Los eficaces y extendidos medios audiovisuales de esta “sociedad del entretenimiento”, en la que vive inmersa gran parte de la población mundial, nos presentan los llamados “acontecimientos cotidianos” –entiéndase noticias locales o globales- como ocurrencias novedosas, es decir, jamás vistas antes de la manera publicitaria en que hoy, “a esta hora”, se presentan. Esta virtual entelequia constituye su base de sustentación mediática y su renovado interés en el espectador, entendido éste como el que mira sin intervenir, desde una especie de anfiteatro, a la vez indemne e impune. Es el mundo como pantalla televisiva o ventana cibernética. Con la celeridad con que aparecen, los sucesos o eventos se olvidan, siendo reemplazados de inmediato por otros más atractivos para el voyerista existencial contemporáneo. Así, las emociones que experimenta el espectador devienen tan fugaces y superficiales como sus convicciones. Un accidente sustituye al otro y lo borra de la conciencia. Lo mismo sucede con simples anécdotas faranduleras, sucesos del acontecer político, acontecimientos deportivos, crímenes de diversa índole, incluidos los actos terroristas que se perpetran cada cierto tiempo… Me refiero –claro está- a los que poseen notoriedad social de “primer mundo”, a los que los poderes de este reino, que dirigen y coaccionan la prensa en todo el orbe, consideran importantes o trascendentales.

Así ha ocurrido y ocurre, por ejemplo, con actos terroristas que se repiten a diario en distintas zonas del orbe –como Boko Haram- cuyos desgraciados habitantes no son “noticia”, cuyas vidas y muertes, a lo sumo, servirán para nutrir falaces estadísticas o incitar el asombro efímero de un espectador que no optará por una misericordia activa.

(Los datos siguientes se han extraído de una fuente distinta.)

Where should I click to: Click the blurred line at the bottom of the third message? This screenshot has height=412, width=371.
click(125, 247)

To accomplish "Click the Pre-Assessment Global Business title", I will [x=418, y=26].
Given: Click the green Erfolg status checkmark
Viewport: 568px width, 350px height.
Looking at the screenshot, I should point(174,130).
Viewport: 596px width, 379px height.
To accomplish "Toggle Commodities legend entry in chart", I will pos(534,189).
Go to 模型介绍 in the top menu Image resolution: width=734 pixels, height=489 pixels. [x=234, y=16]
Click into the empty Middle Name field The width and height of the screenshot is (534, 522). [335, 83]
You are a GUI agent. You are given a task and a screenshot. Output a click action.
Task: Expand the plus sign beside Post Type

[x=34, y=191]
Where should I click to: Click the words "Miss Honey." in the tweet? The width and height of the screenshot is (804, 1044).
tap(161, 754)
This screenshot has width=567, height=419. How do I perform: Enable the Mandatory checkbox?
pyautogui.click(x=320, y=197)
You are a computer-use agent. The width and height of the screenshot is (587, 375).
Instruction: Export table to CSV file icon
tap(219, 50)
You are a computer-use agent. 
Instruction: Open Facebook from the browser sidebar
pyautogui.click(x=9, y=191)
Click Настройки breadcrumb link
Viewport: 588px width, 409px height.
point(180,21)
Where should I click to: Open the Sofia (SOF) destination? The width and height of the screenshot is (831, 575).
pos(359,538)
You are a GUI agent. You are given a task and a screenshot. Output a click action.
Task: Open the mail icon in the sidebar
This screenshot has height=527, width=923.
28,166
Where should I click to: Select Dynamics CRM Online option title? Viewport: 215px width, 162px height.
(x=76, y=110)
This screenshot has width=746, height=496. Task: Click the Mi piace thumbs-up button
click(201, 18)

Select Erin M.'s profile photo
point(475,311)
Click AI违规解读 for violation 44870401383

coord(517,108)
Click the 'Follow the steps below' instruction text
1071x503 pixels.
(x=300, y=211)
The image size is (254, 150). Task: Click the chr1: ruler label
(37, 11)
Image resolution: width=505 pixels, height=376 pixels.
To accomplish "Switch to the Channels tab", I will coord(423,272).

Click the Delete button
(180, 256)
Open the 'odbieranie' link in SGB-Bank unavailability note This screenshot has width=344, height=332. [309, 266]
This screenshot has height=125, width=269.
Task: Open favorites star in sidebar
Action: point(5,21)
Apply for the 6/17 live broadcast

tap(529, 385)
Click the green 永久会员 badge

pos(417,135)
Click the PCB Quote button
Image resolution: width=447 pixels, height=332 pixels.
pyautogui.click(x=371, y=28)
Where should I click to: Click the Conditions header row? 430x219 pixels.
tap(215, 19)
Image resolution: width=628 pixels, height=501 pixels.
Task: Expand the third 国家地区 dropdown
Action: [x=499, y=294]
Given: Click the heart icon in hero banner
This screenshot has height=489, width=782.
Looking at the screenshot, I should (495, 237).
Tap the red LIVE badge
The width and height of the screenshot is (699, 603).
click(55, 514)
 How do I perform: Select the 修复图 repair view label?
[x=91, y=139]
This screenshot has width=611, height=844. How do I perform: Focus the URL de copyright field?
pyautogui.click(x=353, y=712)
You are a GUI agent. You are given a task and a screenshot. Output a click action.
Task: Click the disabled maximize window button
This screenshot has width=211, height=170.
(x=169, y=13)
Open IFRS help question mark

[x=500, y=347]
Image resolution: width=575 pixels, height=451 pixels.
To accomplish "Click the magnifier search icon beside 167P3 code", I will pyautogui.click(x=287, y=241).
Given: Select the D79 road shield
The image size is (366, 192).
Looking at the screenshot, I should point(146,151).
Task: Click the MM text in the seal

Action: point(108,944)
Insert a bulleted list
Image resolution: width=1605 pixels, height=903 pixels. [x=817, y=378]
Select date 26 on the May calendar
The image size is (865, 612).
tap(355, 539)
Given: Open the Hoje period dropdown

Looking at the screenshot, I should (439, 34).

“Yo no soy Charlie”, ni quiero serlo… Aunque acepto el humor también en su faceta crítica, repudio el escarnio y la befa, más aún si son endilgados contra creencias religiosas, que aunque no compartamos en absoluto, son dignas de respeto. Debemos entender que no hay afrentas ni ultrajes gratuitos, pero tampoco la respuesta a la ironía, por filosa que sea, puede ser la metralla cobarde contra seres indefensos.

Otra cosa que no debiéramos olvidar: los bárbaros no vienen de fuera; hace mucho que viven en casa.